> Task statement
A verbatim repetition of the data below is requested, without images.

> Dataset content
/---
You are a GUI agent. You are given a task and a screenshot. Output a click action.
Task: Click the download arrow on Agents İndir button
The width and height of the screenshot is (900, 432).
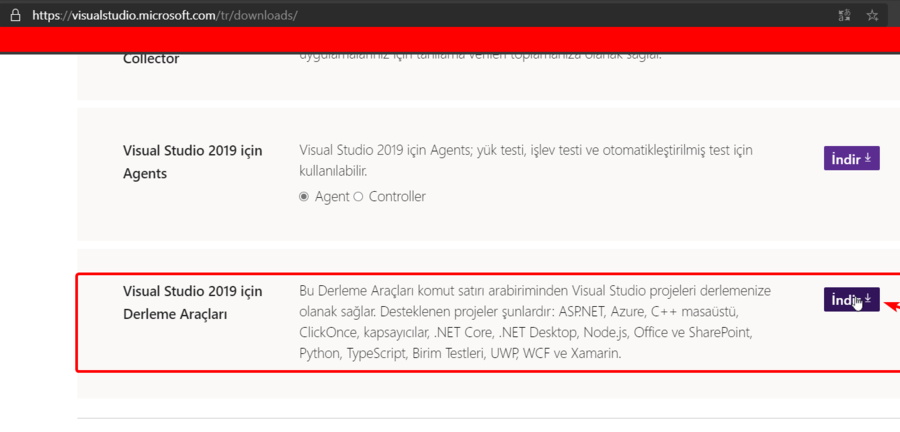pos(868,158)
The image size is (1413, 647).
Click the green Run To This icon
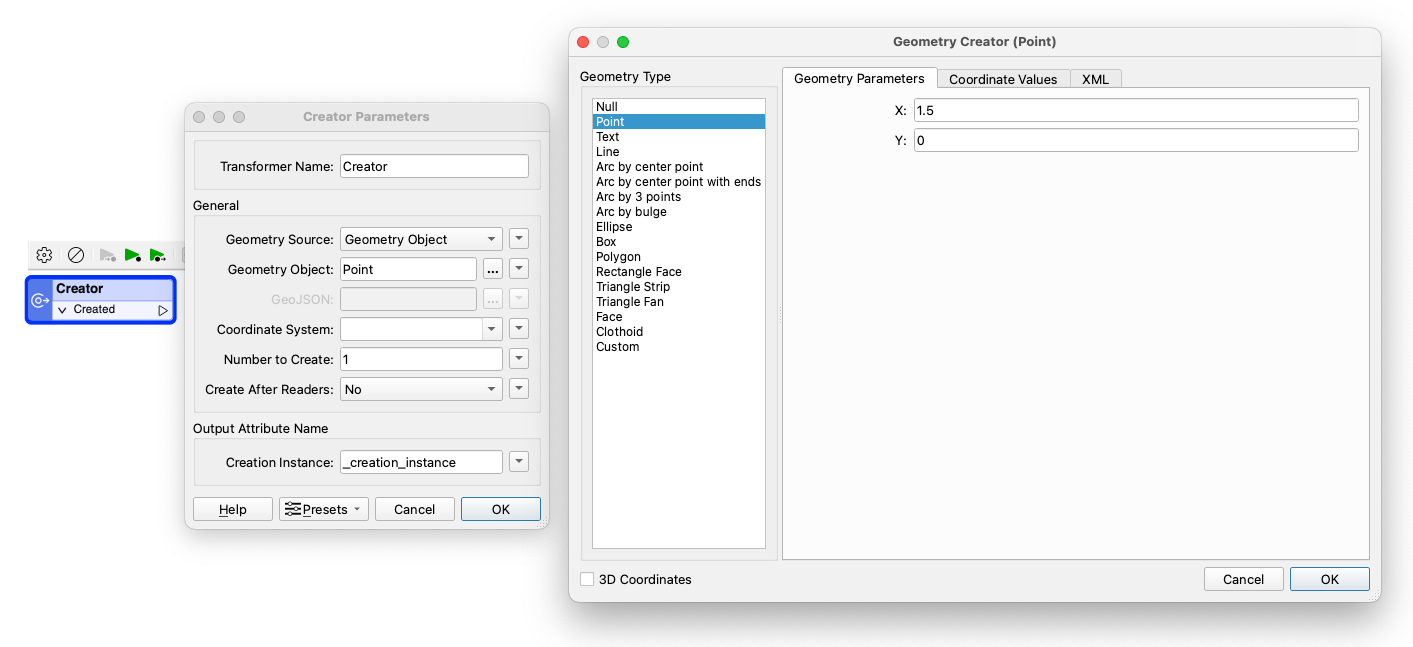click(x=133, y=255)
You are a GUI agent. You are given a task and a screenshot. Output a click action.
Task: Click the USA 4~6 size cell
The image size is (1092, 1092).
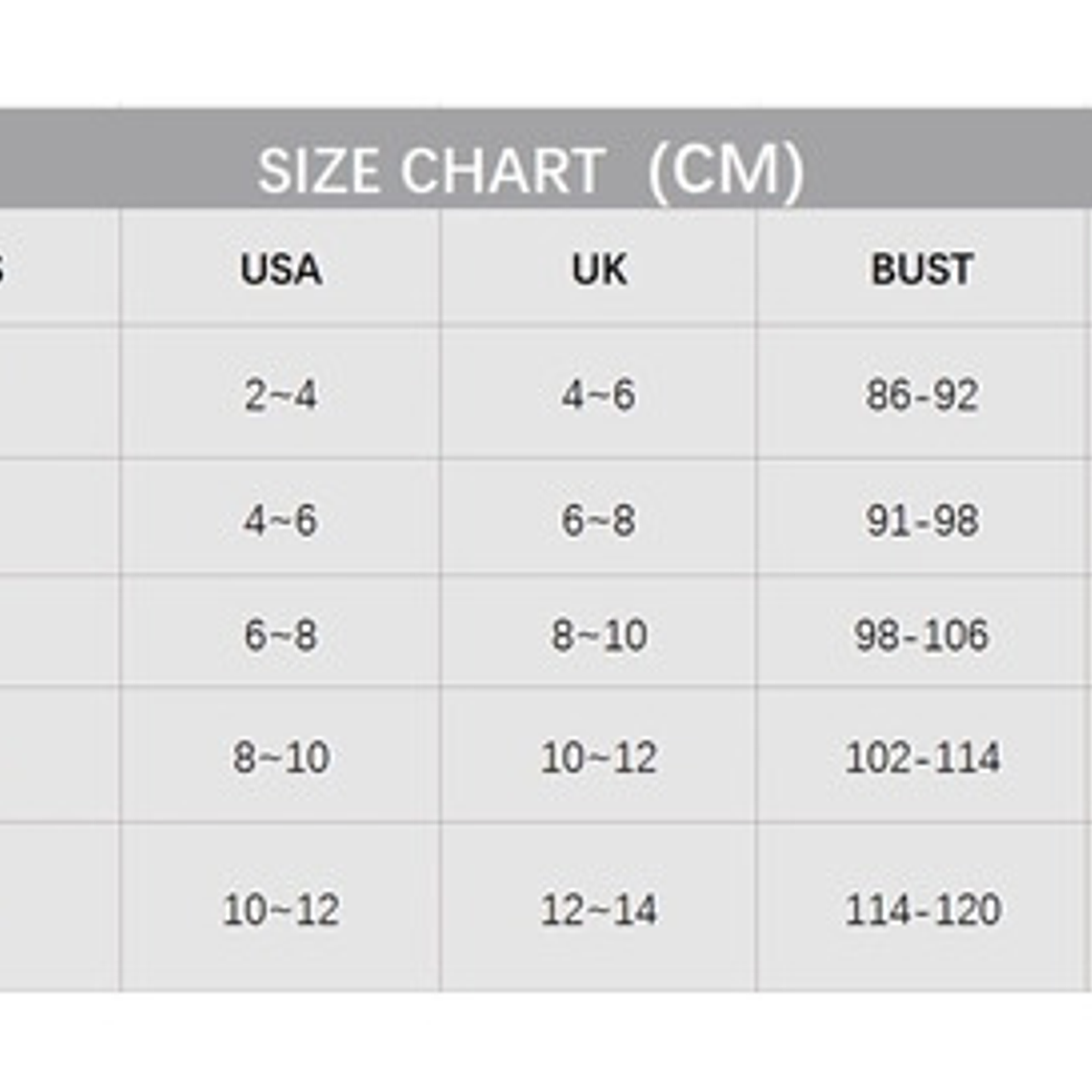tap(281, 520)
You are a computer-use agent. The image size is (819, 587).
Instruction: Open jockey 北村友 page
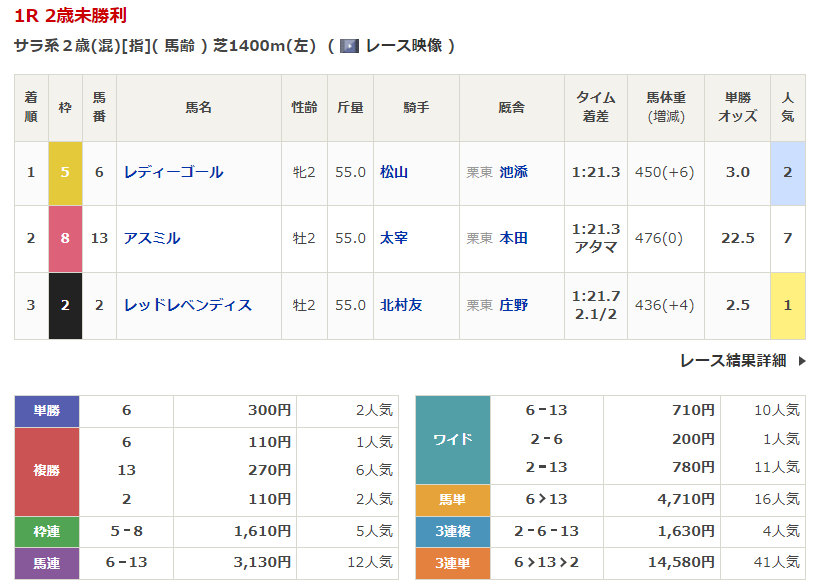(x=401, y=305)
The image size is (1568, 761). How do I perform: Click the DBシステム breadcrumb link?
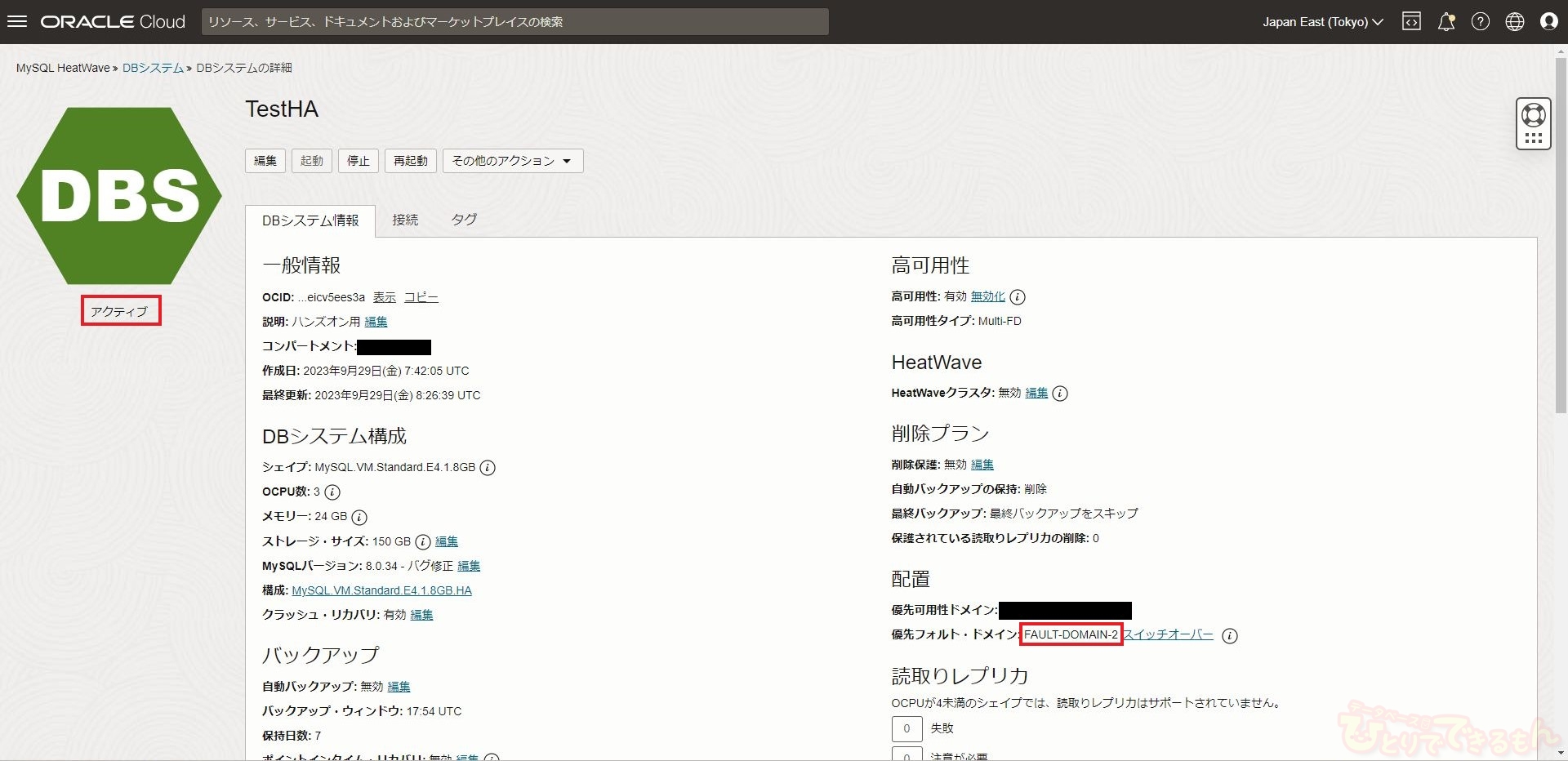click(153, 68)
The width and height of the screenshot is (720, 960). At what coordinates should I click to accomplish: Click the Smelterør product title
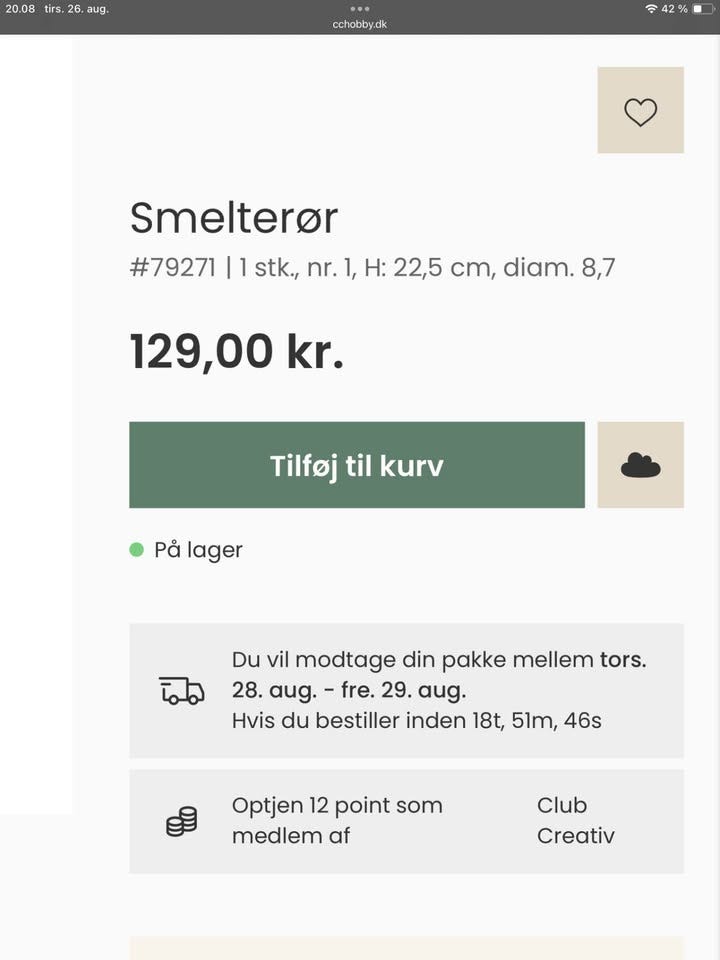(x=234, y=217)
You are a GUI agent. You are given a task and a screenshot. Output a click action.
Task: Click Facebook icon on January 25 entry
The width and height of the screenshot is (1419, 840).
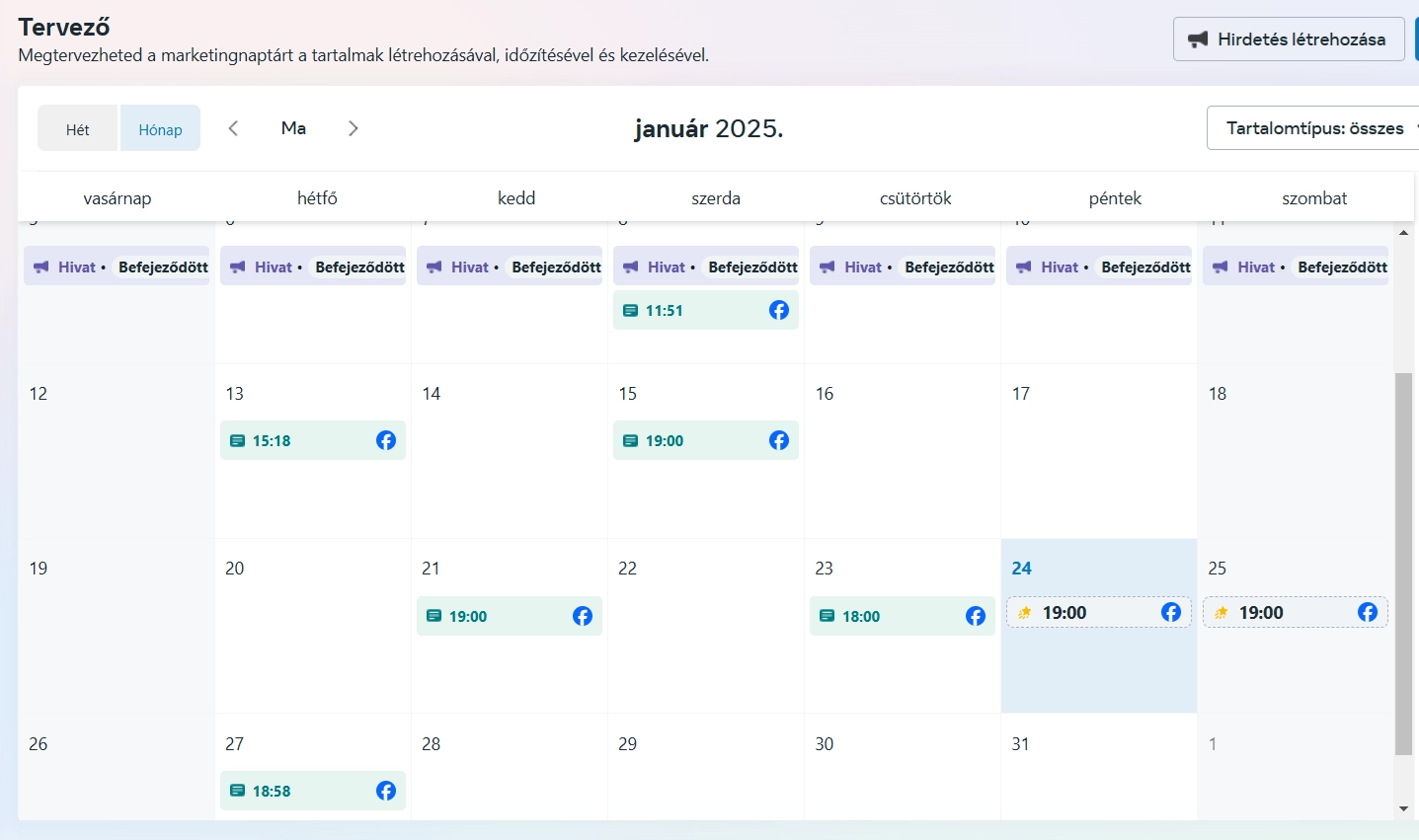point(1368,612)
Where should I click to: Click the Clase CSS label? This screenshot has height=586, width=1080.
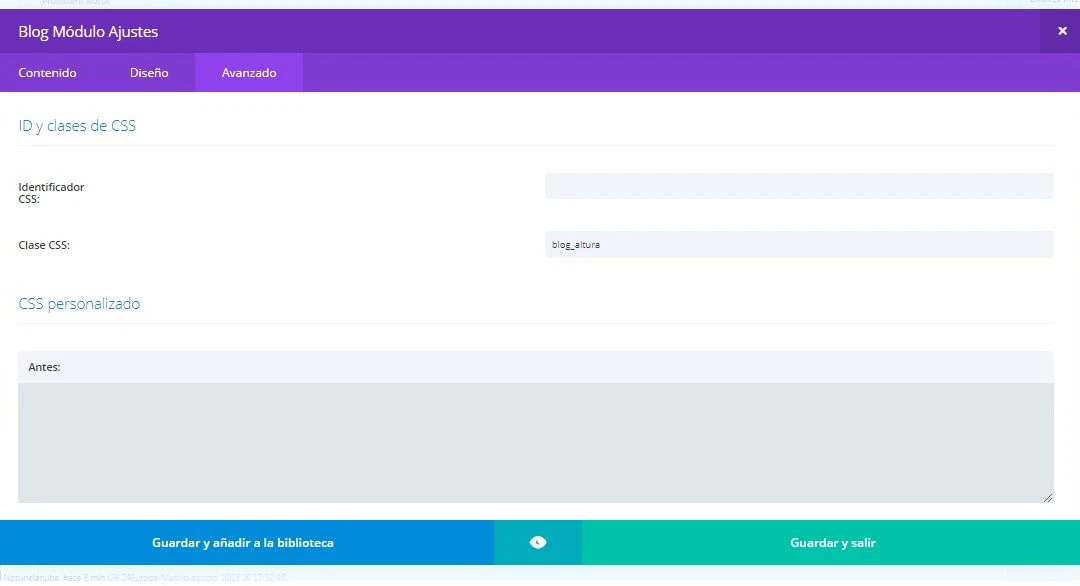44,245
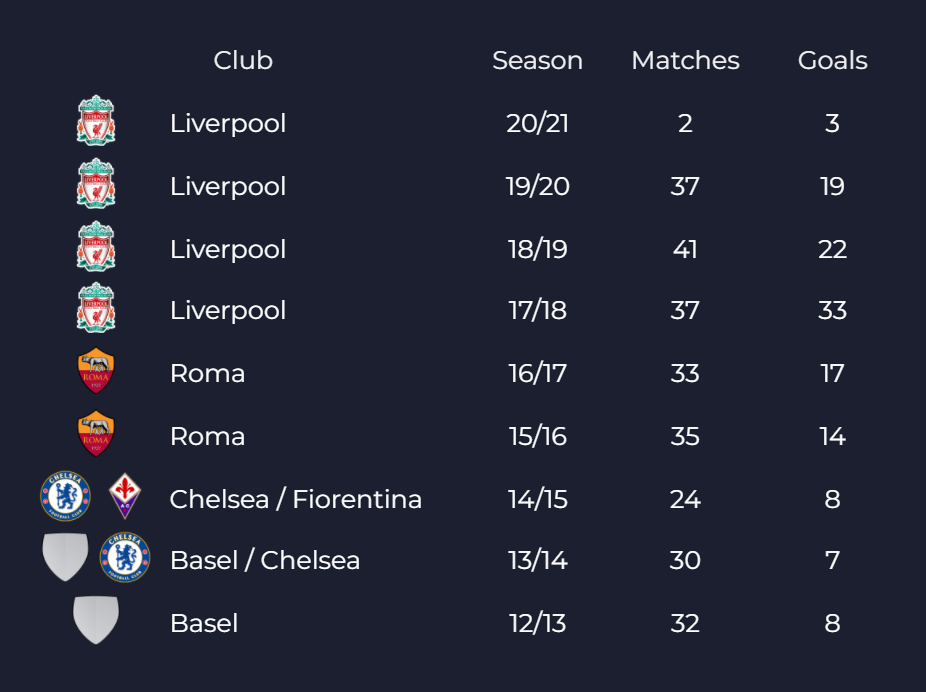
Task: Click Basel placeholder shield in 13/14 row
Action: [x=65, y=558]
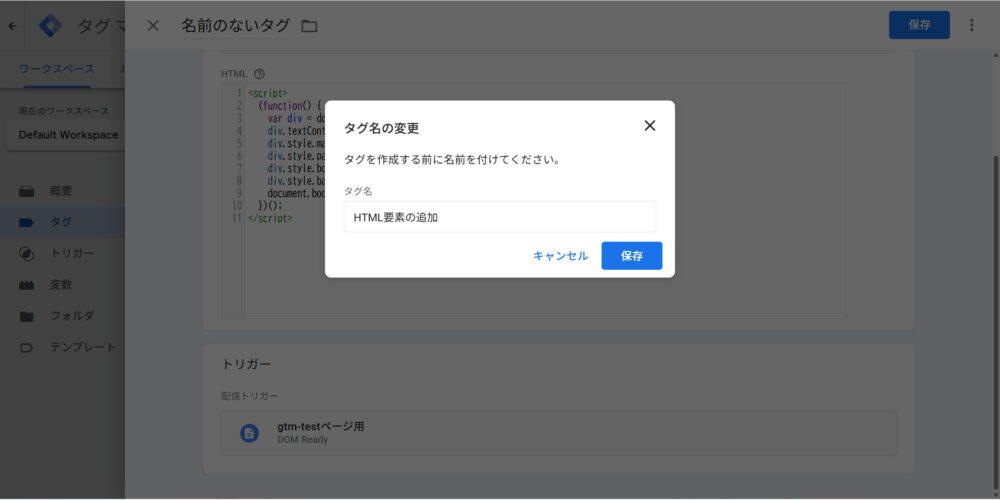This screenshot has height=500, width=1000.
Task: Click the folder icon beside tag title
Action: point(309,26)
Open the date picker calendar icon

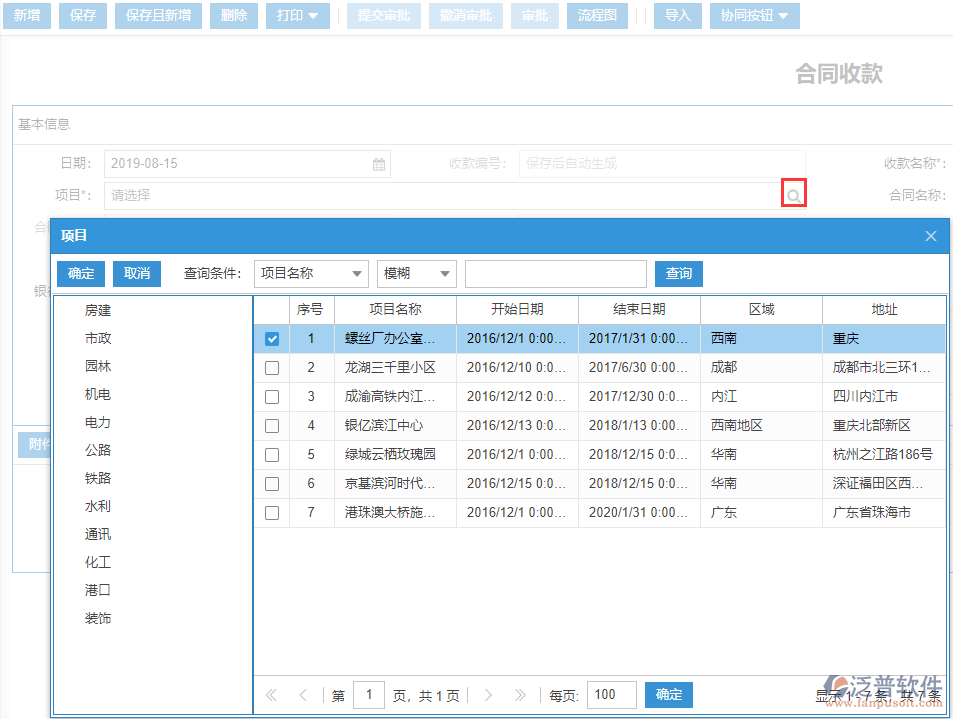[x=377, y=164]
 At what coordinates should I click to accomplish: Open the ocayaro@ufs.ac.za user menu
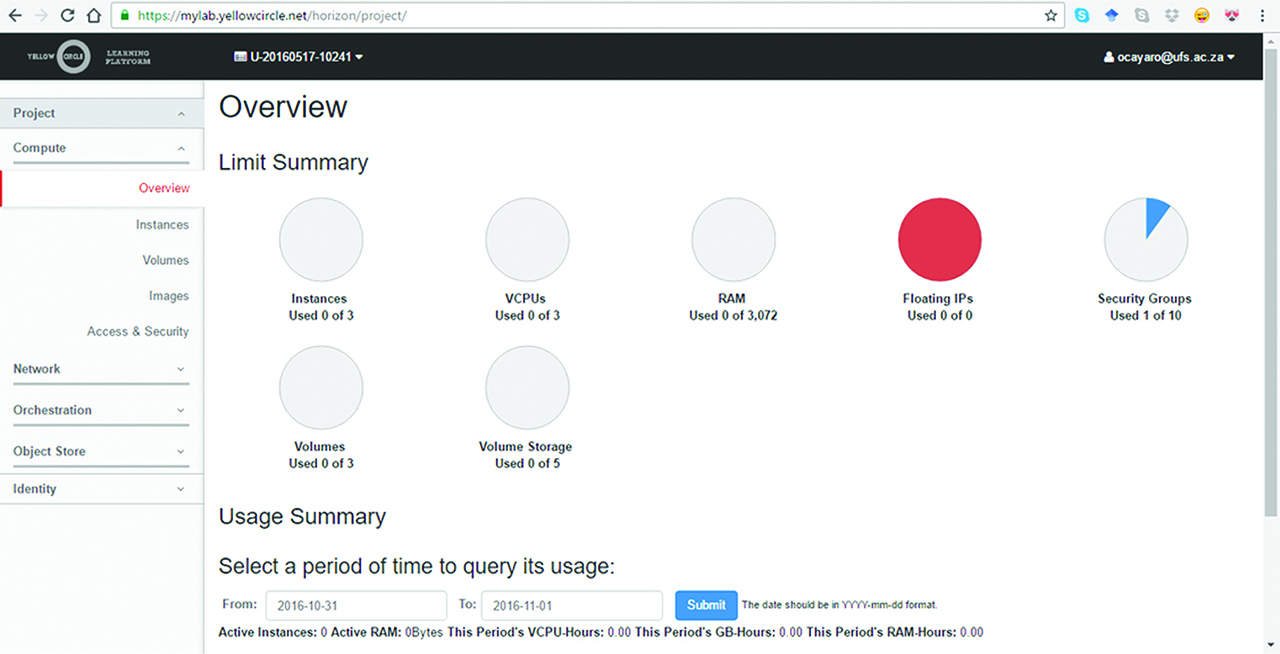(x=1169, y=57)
\---
> Worked solution
You are a GUI agent. You are given a task and a screenshot. Output a click action.
Task: Click the download arrow on Agents İndir button
The width and height of the screenshot is (900, 432).
pos(868,158)
The image size is (1413, 647).
Click the green Run To This icon
click(x=133, y=255)
You are a GUI agent. You are given a task and a screenshot. Output a click action.
Task: Click the USA 4~6 size cell
The image size is (1092, 1092).
tap(281, 520)
You are a computer-use agent. The image size is (819, 587).
Instruction: Open jockey 北村友 page
(x=401, y=305)
The image size is (1568, 761). How do I perform: Click the DBシステム breadcrumb link?
click(153, 68)
The width and height of the screenshot is (720, 960). At what coordinates should I click to accomplish: Click the Smelterør product title
(x=234, y=217)
You are a GUI agent. You are given a task and a screenshot. Output a click action.
Task: Click Facebook icon on January 25 entry
The width and height of the screenshot is (1419, 840).
point(1368,612)
Where should I click to: Click the Clase CSS label? This screenshot has height=586, width=1080.
44,245
Task: Click Basel placeholder shield in 13/14 row
Action: [x=65, y=558]
This screenshot has height=500, width=1000.
Task: Click the folder icon beside tag title
Action: point(309,26)
Open the date picker calendar icon

[x=377, y=164]
 At what coordinates should I click to accomplish: Open the ocayaro@ufs.ac.za user menu
(x=1169, y=57)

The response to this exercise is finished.